▶ _TASK STATEMENT_: Copy the records below in full and leave every image out of the copy.

Dataset entries
☆ ☆ ☆ ☆ ☆
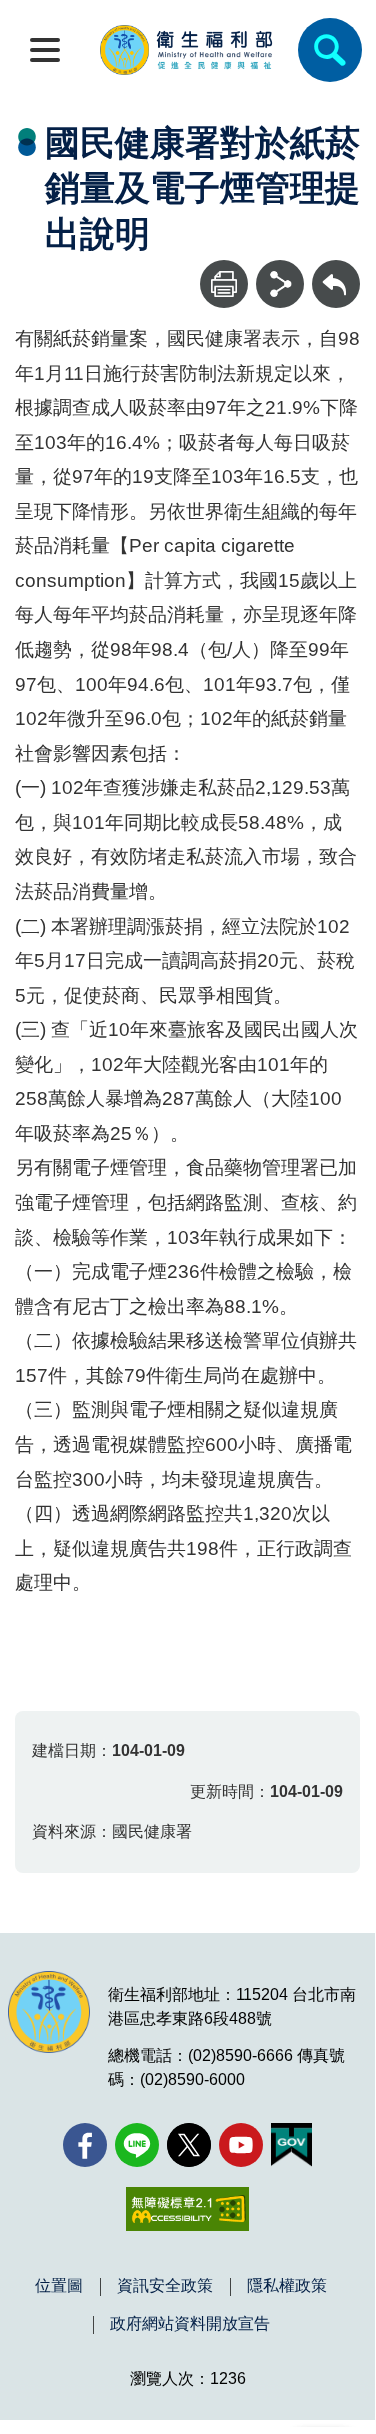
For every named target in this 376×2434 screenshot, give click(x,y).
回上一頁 (336, 269)
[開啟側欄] (45, 50)
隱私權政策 (287, 2286)
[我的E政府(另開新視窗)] (291, 2145)
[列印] (224, 284)
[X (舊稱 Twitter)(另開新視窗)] (189, 2145)
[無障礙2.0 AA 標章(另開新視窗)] (187, 2209)
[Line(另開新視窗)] (137, 2145)
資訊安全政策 (165, 2286)
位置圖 (59, 2286)
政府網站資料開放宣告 (190, 2324)
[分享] (280, 284)
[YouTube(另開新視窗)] (241, 2145)
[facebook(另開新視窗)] (85, 2145)
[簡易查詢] (330, 50)
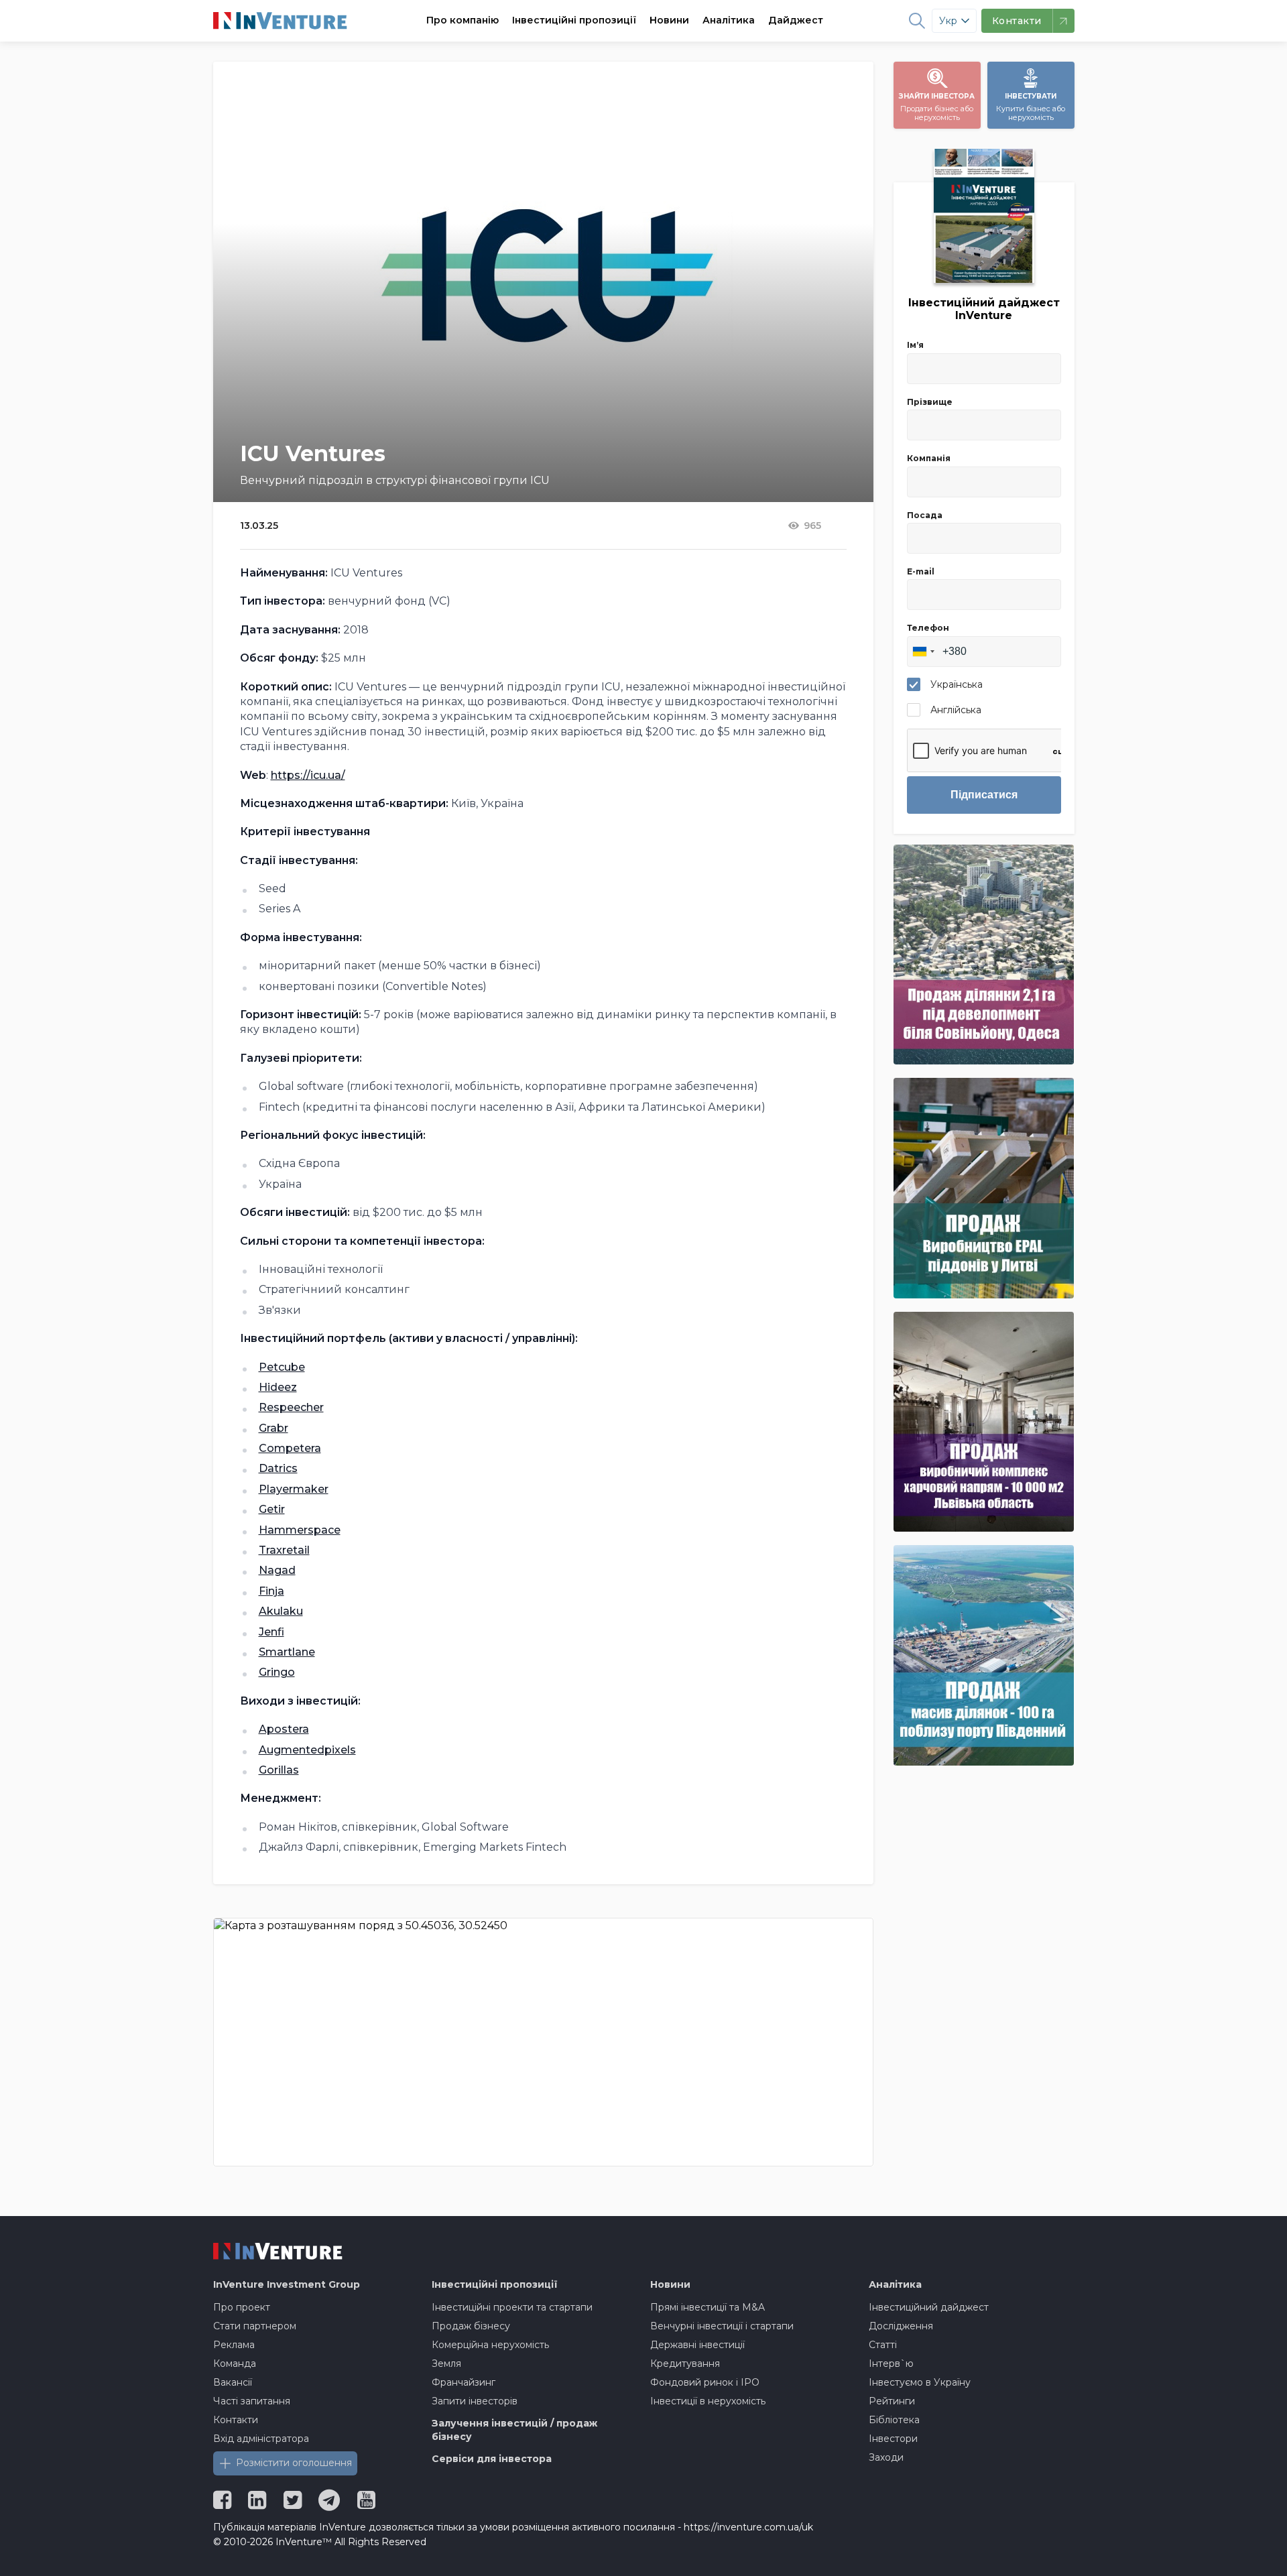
☆ ☆ ☆ ☆ ☆
▶ _RESPONSE AREA_:
For every named target in this 376×2434 screenshot, give click(x,y).
回上一頁 (336, 269)
[開啟側欄] (45, 50)
隱私權政策 (287, 2286)
[我的E政府(另開新視窗)] (291, 2145)
[列印] (224, 284)
[X (舊稱 Twitter)(另開新視窗)] (189, 2145)
[無障礙2.0 AA 標章(另開新視窗)] (187, 2209)
[Line(另開新視窗)] (137, 2145)
資訊安全政策 (165, 2286)
位置圖 (59, 2286)
政府網站資料開放宣告 (190, 2324)
[分享] (280, 284)
[YouTube(另開新視窗)] (241, 2145)
[facebook(另開新視窗)] (85, 2145)
[簡易查詢] (330, 50)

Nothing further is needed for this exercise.